*PROBLEM TO WORK ON*: Dropping every picture, set down exactly the lines in the entries below, starting with the line with "You are a GUI" and going on through the line with "The height and".

*RECORDS*:

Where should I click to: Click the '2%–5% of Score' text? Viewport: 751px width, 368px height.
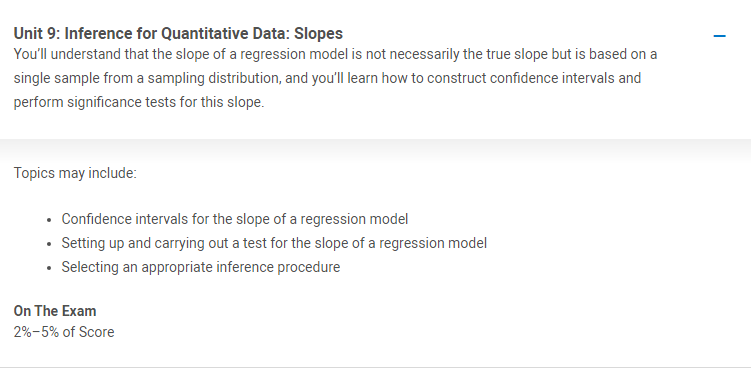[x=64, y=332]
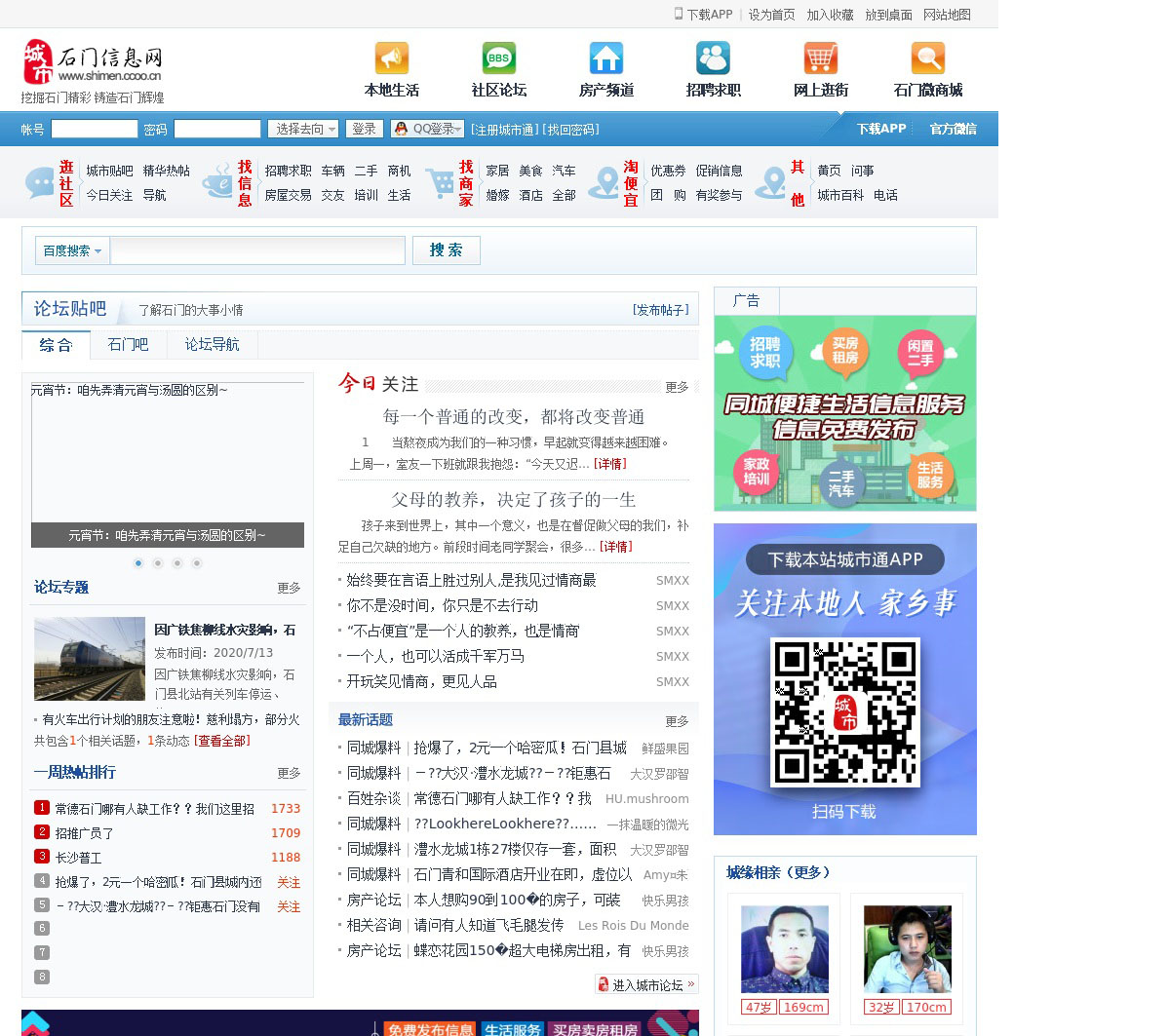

---

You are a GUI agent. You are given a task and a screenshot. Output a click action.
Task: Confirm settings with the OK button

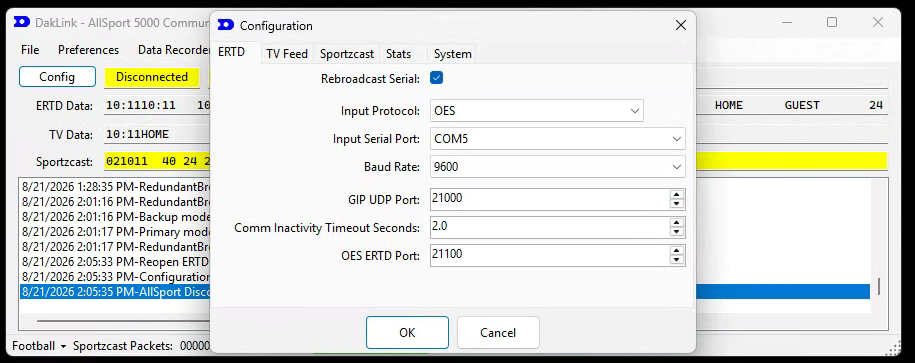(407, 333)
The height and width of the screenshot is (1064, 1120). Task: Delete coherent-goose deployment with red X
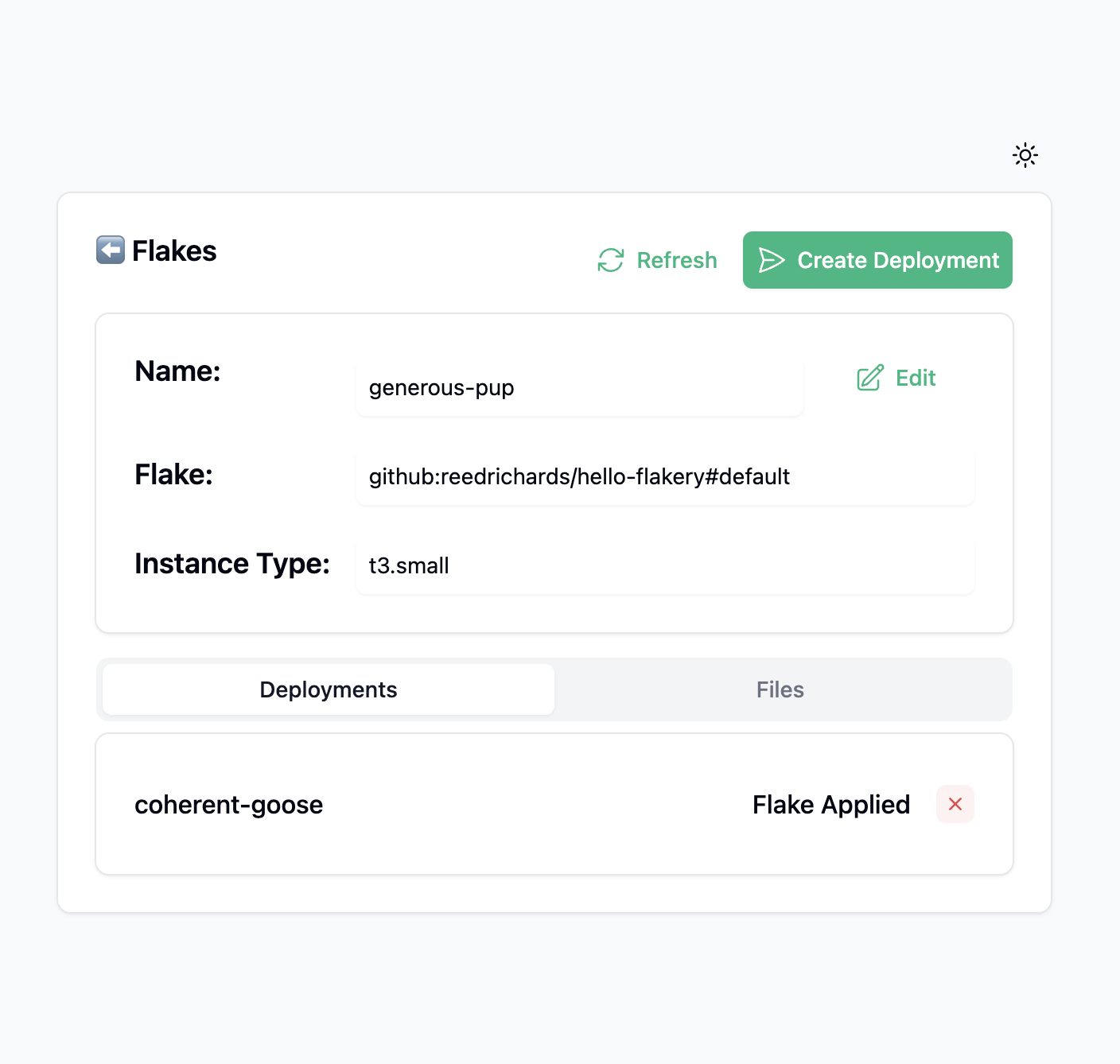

--

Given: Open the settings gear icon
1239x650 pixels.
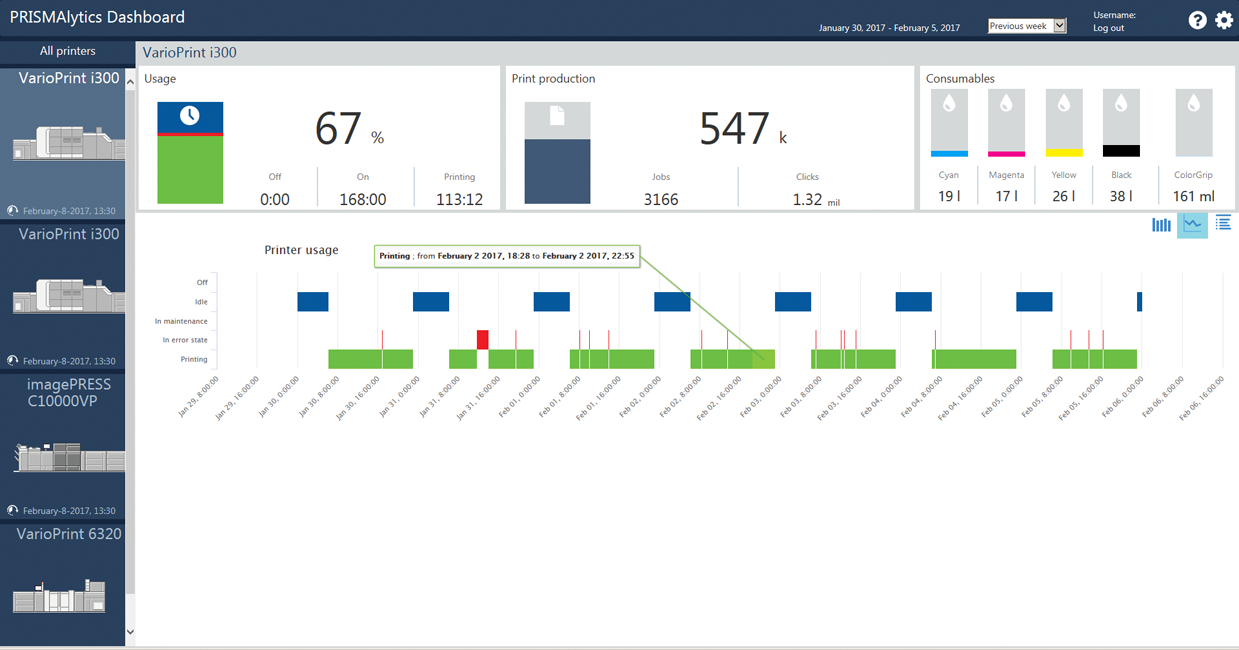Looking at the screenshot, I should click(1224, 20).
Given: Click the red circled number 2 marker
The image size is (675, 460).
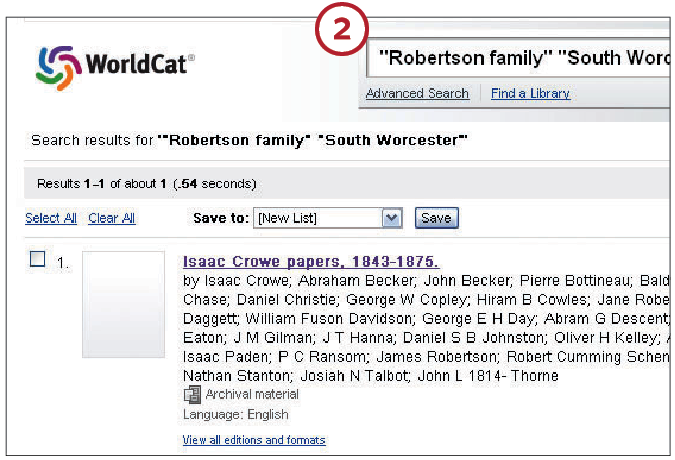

*OUTPUT OF THE TASK*:
You are a GUI agent. You are given a task and a screenshot. Output a click action.
Task: Confirm settings with the OK button

(407, 333)
The height and width of the screenshot is (1064, 1120). Task: Delete coherent-goose deployment with red X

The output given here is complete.